What you will do:
Below are some records. Output the lines from the first one through the line that holds "373x184 pixels.", exactly as written, with no pictures.

Saved data entries:
Segment Open

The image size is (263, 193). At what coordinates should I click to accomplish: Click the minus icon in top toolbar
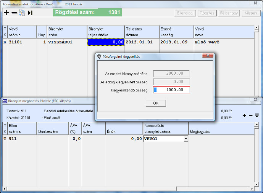(x=14, y=13)
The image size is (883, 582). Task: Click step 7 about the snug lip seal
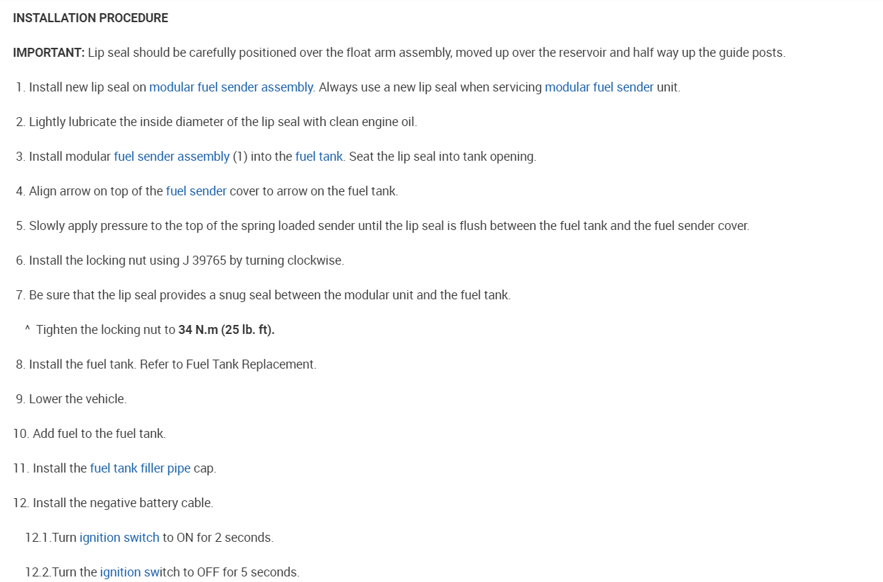pyautogui.click(x=269, y=295)
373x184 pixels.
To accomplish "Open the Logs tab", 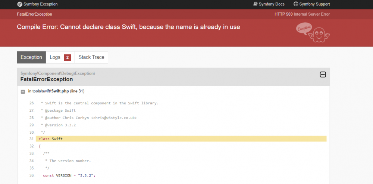I will click(55, 57).
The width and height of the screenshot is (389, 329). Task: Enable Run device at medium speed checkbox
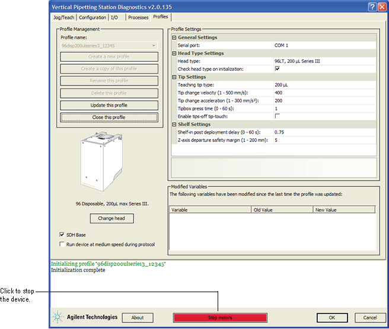pos(63,243)
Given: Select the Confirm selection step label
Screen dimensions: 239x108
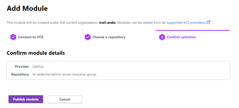Looking at the screenshot, I should pos(181,37).
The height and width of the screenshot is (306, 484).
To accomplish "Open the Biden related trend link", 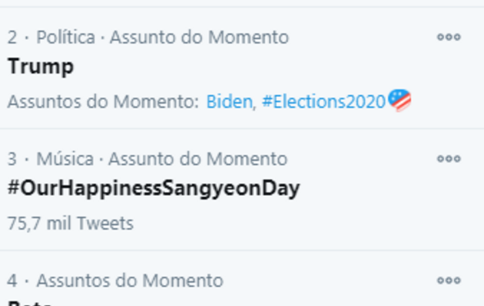I will [230, 102].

Segment Closed

Worked solution:
The image size is (263, 193). At what coordinates should I click to accomplish: Click the minus icon in top toolbar
(x=14, y=13)
The image size is (883, 582). Task: Click step 7 about the snug lip seal
pyautogui.click(x=269, y=295)
373x184 pixels.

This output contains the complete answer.